2
The same year, I also cautioned, in a long thread, that people need to be very careful about trying to apply a one-size-fits-all model of sexual ethics when that model was developed by wealthy straight white women and well-to-do white straight people at universities.
3
Both times, of course, people said I was a "rape apologist." It's fine, I could take the hit, whatever.
It was clear enough to see that a certain idea of consent blended with sexual conservatism and fundamentalism was on the rise.
It was important to say something about it.
4
It was a bummer, of course, that some of the people who said so were "queer" men but that was par for the course.
The disconnection of "queer" from its radical roots was also underway.
It was becoming merely a marker of the aesthetics of sexuality.
5
A year earlier in 2016, I'd said that the sex workers' rights movement should be cautious about adopting a purely "sex work is work" stance that didn't also include "sex work is sex" if it didn't want to fall prey to the same problems as gay marriage. Also got shit, obviously.
6
Then in 2018 FOSTA/SESTA passed, which I also - along with many sex workers - fought against.
But of course the left was largely unresponsive, even though sex workers' rights arguments hinged largely around labor safety etc.
7
So what do we have now?
"No sex at Pride" leftists
"Consensual sex between gay men is terrible" leftists
"Sex work is counter to the revolution" leftists
Queers for Kamala Harris, a left that is not just ambiguous about sex but potently anti-sex.
8
I don't want to say I told you so, I want to say: Stop.
Sex is not a site of danger anymore than any other constitutive aspect of being human.
It's neutral and it can be explored to gain political insight.
It can't be contained by any mere political lens or power dynamic.
9
It's fine if people want to keep attacking me for saying that sex is important; that it is not merely a by-product; that it is not just ornamental; that it cannot be boiled down to power or class or identity.
------
__What is required__:
Translate this sentence from the thread on sex and left politics above into Spanish: "It's neutral and it can be explored to gain political insight."

__Collected material__:
------
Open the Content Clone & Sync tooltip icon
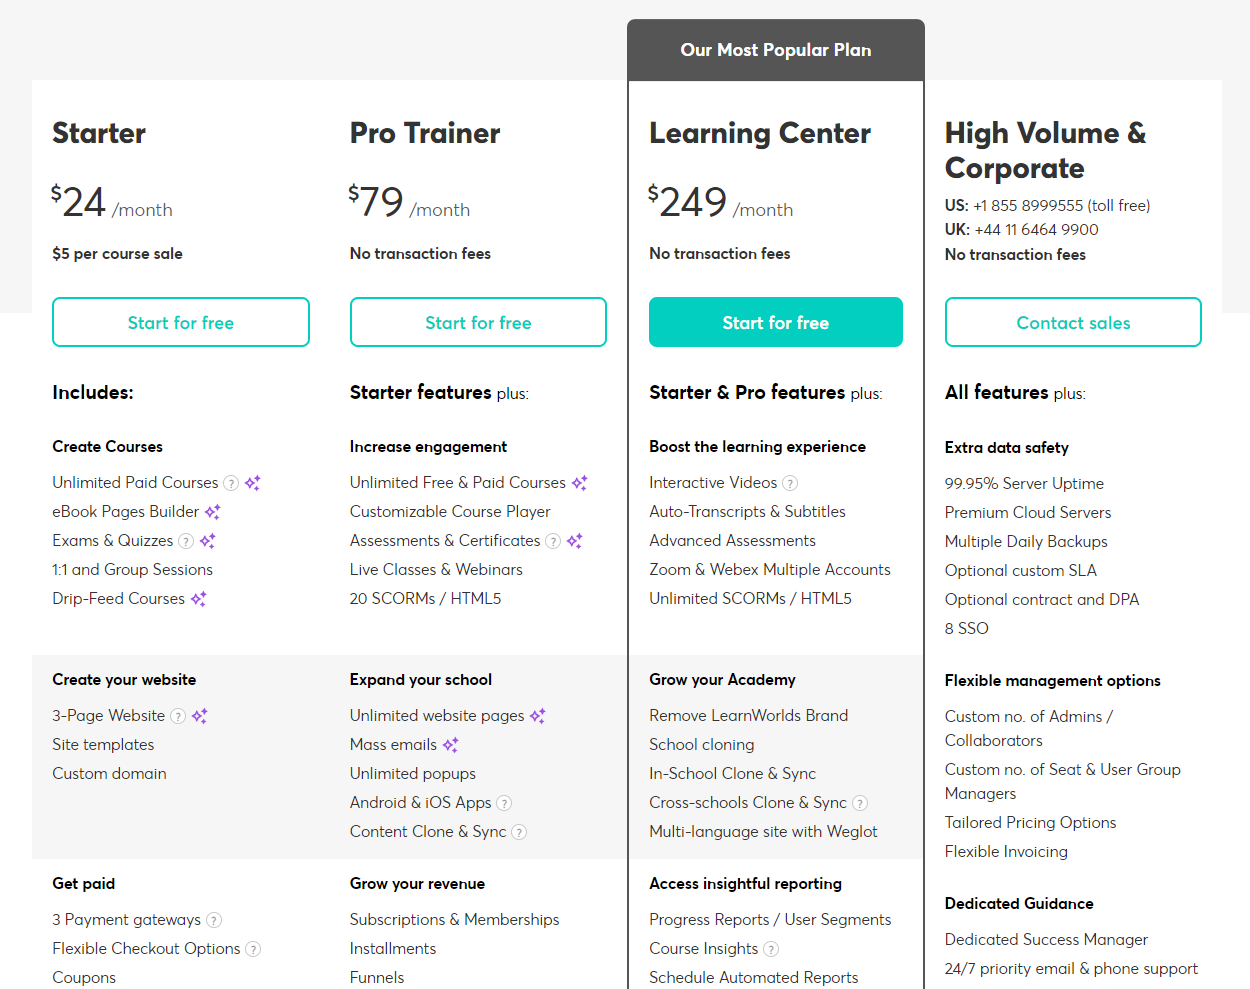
------
__Expected answer__:
Es neutral y se puede explorar para obtener una comprensión política.